Limitations of the evaluation design

There are several design limitations. The most important one is that it was difficult to interview people for whom The Station's program did not work and therefore very little information was collected about this topic. As is the case in a realist evaluation9, establishing the relationship between contextual factors, program mechanisms, and outcomes was complex. However, because of the high degree of consensus about the important factors operating at The Station the researchers are confident of the findings. One of the most challenging aspects of a PAR evaluation is balancing inclusivity with the need to protect the anonymity and confidentiality of participants and their views.

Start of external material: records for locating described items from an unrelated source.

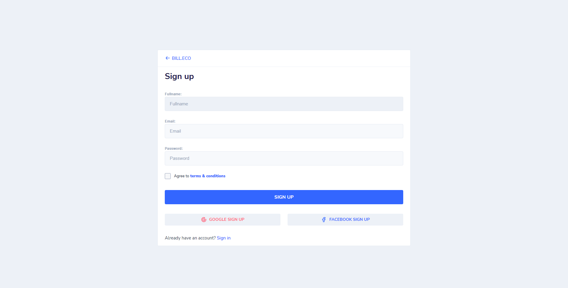Click the Password input field
This screenshot has height=288, width=568.
(284, 158)
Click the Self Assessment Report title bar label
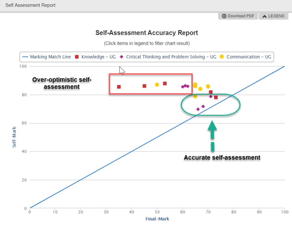292x225 pixels. tap(30, 5)
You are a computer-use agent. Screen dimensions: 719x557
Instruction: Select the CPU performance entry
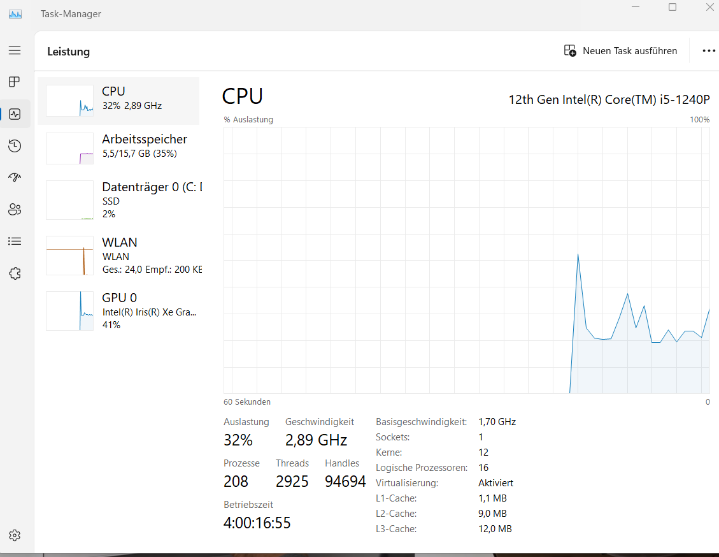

This was achieved by presenting summary findings to participants as themes and only using quotations to illustrate themes where participants could not identify the source.

Results

After analysing each set of information separately and then comparing them (interviews, documents, and stakeholder analysis) a very high degree of 'fit' between each of the sources of information was found. For example, the policies of The Station were designed to maintain a flexibility that enabled participants to feel that this was a homely and accepting environment. The active support from the local mental health system and key stakeholders gave the service legitimacy and confidence and this was reflected in The Stations outcomes for participants. The result of this 'fit' is a coherent approach or model with clear and intended project mechanisms that consistently produce predictable positive outcomes for those who attend. All those interviewed spoke very highly of The Station in achieving its goals of creating a supportive atmosphere for all those who attend.

I have actually really achieved a lot and, how can I say it, I have accomplished things that I would never have thought in a lifetime that I could do. (Member)

I don't think I'd function without The Station in my life now. The Station became my family, an adjunct to my family, very early. It became a familiar comfortable family atmosphere, which it has always been here and I think I became a part of that. (Volunteer)

The Station benefits all those who attend, not only those who have a diagnosed mental illness. Carers, people with a lived experience of mental illness, and volunteers all reported similarly of the positive impact of The Station on their lives. People who volunteer at The Station gain a sense of community and family, 'time out' and an opportunity to learn new skills and meet new people.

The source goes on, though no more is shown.